On May 1, 1973, Montilla gained revenge over Joe Cartwright, beating him on points over ten rounds in Miami, but on July 14 of the same year, it was Escalera's turn to gain revenge over Montilla when the Puerto Rican stopped Montilla in round eight, winning by technical knockout in a fight which took place in Caguas.

Of his next five fights, Montilla won four, the lone loss in that period being to Hector Julio Medina, a future Esteban De Jesus world title challenger, when he lost to Medina on points over twelve rounds at Santo Domingo to lose the Dominican national lightweight title on February 23, 1974. A sixth-round knockout in Santo Domingo over Chris Fernandez (25 wins, 9 losses and 4 draws coming in) on October 1, 1974 and a ten rounds decision over Antonio Amaya of Panama on February 17 of the same year at Santo Domingo also, placed Montilla among the WBA's top ten ranked boxers in the lightweight division for the first time.

After the defeat at the hands of Medina, Montilla built a streak of 18 wins in a row, 16 of those wins by knockout. Included in that streak was a win over 22–3–1 Mike Everett, dispatched in the first round of a fight that took place at Santo Domingo on April 15, 1977, and one over Mexican, former WBC world Super Featherweight champion, Ricardo Arredondo, beaten by ten-rounds decision at Santo Domingo on September 16, 1977. Arredondo had 76 wins, 18 losses and 1 draw in 95 previous contests. Montilla was, after his victory over Arredondo, the WBA's number one Junior Welterweight challenger.

==== First world title challenge ====
On Thursday, January 18, 1979, Montilla challenged WBA world Junior Welterweight champion, the legendary, future International Boxing Hall of Fame member Antonio Cervantes of Colombia, 60 wins, 10 losses and 1 draw coming in, at the Madison Square Garden in New York. The fight was a very closely contested one; Montilla lost his first world title try by a unanimous decision but it was close enough for a rematch to be considered afterwards; he lost to the champion by scores of 147–142 (fight judge Jesus Celis), 143–142 (Tony Castellano) and 145–143 (Rodolfo Hill).

=== Road to second world title fight ===
Montilla won four fights in a row following the defeat in New York to Cervantes. One of them was an important victory over fellow Cervantes world championship challenger, Adriano Marrero, whom Montilla beat on Wednesday, August 15, 1979, to lift the Dominican Republic's national Junior Welterweight title, thus making Montilla a two division national champion. The win over the 27 wins, 12 losses and 2 draws Marrero, a first-round knockout, took place in Santo Domingo.

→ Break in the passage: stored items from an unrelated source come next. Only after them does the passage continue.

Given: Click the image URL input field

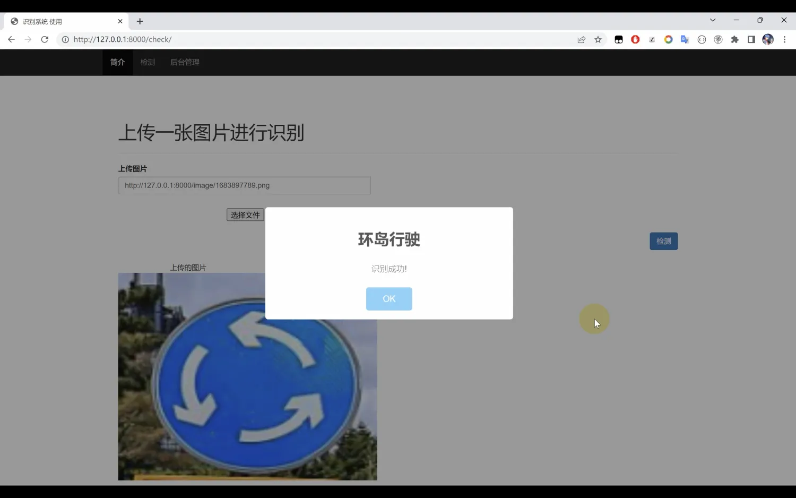Looking at the screenshot, I should (244, 185).
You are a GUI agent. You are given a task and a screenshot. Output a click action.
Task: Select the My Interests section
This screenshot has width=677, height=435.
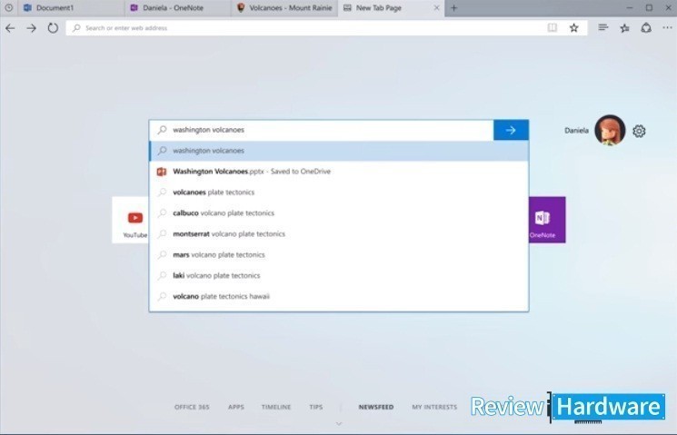434,407
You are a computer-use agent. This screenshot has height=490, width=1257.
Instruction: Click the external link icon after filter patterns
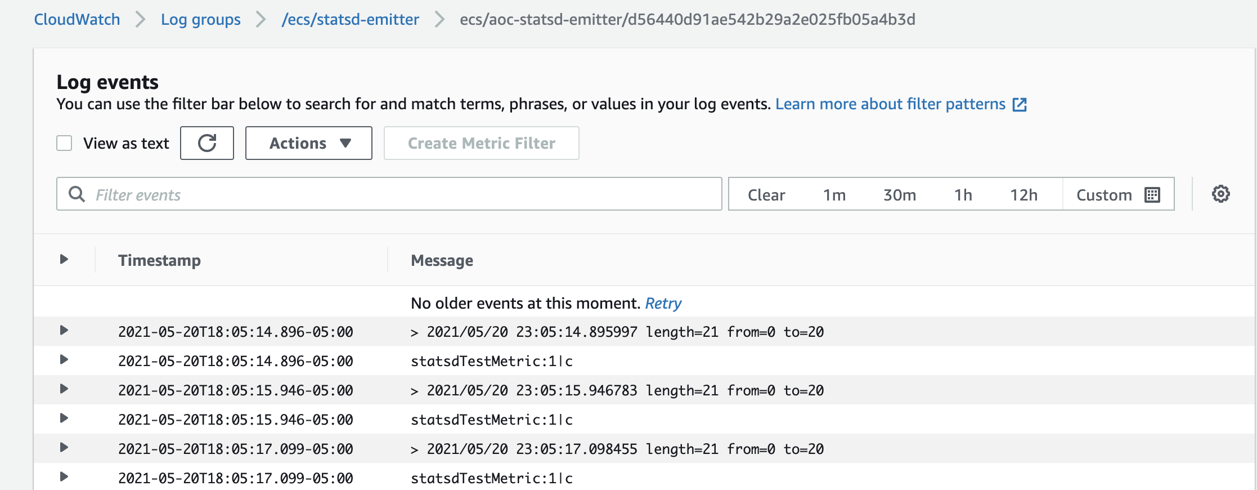[1020, 105]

==== Second world title challenge ====
In March 1980, Montilla flew to Colombia, where on Saturday, March 29 of that year, he challenged Cervantes, by now 62 wins, 10 losses and 1 draw in 73 professional contests, again for the Colombian's WBA world Junior Welterweight championship. The second time around, the crafty Colombian was better adapted to Montilla's style and he dominated Montilla, building a substantial lead (60–53 on Puerto Rico's Waldemar Schmidt, 60–53 on the United States' Harold Lederman and 60–55 on Panama's Marcos A. Torres) on the three scorecards before Montilla was stopped in round seven, losing by technical knockout at Cartagena's Plaza de Toros bullring.

=== Road to third world title fight ===
Montilla recovered from the second loss to Cervantes by taking on Gerardo Farias, a limited fighter with a record of 4 wins, 4 losses and 1 draw, in Santo Domingo on Friday, June 25, 1980. He won that fight by second-round knockout. He then scored what could also be considered the biggest win of his career (along with the aforementioned win over Alfredo Escalera) when he took on the former WBA world Junior Welterweight champion, Panama's Alfonso "Peppermint" Frazer, on October 20 of the same year, stopping Frazer, who was 42–15–3 coming in, in nine rounds at Santo Domingo.

On December 6, 1980, at the Joe Louis Arena in Detroit, Michigan, Montilla lost a ten-rounds unanimous decision to 11 wins, 0 losses prospect Dujuan Johnson as part of an undercard headlined by a Thomas Hearns WBA world Welterweight title defense against Luis Primera. Almost a year later, Johnson himself challenged for a world championship.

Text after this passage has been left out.